What the peer set reveals. ROP is the closest valuation comparable but runs a different shape (fewer, larger deals; software-led pivot from industrial; reported gross margins near 70%). TYL and JKHY are the pure-play "what good looks like in one vertical" benchmarks — JKHY's 22.9% ROE shows the moat economics of a single sticky vertical. TOI and LMN are the cleanest read-throughs to CSU itself: same playbook, smaller scale, faster organic growth (compounding off smaller bases), and they trade at lower P/FCF than CSU even though they execute the same model. That is partly the rate-of-deployment story (CSU has $11.6B of revenue to fund growth from) and partly that CSU consolidates both, so a slice of CSU's market cap is just their listed values, marked daily.

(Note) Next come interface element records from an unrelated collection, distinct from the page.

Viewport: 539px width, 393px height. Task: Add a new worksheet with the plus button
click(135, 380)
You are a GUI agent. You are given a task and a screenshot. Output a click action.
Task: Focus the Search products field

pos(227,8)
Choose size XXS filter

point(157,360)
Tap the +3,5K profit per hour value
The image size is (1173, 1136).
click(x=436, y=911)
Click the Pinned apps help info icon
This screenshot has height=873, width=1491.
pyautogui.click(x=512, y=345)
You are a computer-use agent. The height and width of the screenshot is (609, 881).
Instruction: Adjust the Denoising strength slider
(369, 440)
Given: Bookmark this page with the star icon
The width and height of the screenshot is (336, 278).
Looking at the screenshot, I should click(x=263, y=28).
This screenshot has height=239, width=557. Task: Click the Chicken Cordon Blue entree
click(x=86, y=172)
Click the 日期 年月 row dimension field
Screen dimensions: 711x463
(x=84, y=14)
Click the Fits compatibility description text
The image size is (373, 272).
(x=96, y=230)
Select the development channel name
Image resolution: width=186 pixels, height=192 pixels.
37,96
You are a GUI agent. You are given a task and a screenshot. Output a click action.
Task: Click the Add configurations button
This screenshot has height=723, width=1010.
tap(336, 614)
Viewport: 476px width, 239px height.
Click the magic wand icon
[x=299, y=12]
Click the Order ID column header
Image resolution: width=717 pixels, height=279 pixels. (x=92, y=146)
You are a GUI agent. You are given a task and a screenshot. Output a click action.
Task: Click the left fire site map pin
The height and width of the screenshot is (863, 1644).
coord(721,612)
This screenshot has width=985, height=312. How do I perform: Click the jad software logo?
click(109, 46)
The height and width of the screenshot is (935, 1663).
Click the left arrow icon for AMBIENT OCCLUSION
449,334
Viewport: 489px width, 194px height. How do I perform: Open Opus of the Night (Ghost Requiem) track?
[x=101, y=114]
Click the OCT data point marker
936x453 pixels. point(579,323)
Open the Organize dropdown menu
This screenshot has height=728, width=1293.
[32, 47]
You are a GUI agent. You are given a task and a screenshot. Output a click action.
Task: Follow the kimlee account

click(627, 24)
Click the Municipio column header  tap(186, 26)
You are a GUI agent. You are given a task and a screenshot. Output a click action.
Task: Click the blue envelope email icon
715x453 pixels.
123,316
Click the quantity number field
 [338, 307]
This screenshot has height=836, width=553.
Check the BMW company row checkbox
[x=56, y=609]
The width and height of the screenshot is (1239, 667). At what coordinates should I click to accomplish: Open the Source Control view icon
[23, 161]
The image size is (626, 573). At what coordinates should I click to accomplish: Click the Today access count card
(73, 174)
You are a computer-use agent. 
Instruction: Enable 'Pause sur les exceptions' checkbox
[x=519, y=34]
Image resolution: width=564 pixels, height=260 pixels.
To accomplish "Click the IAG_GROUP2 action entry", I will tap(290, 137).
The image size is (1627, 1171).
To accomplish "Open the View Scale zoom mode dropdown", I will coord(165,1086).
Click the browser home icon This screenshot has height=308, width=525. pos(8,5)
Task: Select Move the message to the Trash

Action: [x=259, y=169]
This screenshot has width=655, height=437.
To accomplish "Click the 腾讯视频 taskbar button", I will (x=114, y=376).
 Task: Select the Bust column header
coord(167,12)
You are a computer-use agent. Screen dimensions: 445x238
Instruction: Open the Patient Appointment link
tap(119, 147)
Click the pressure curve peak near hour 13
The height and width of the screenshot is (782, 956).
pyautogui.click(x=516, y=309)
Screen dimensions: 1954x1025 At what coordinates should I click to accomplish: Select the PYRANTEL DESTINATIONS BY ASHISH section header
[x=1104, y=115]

3. Is This Business Cyclical?

Operationally, no. Reported revenue has risen every single year for 20 consecutive years, from $165M in FY2005 to $11.6B in FY2025 — through the GFC, the European sovereign crisis, the 2015-16 industrial recession, COVID, the 2022 SaaS drawdown, and the 2025-26 software re-rating. Customer software budgets in mission-critical operations do not get cut: a county still needs property-tax billing in a recession, a credit union still needs core processing, a transit agency still needs scheduling.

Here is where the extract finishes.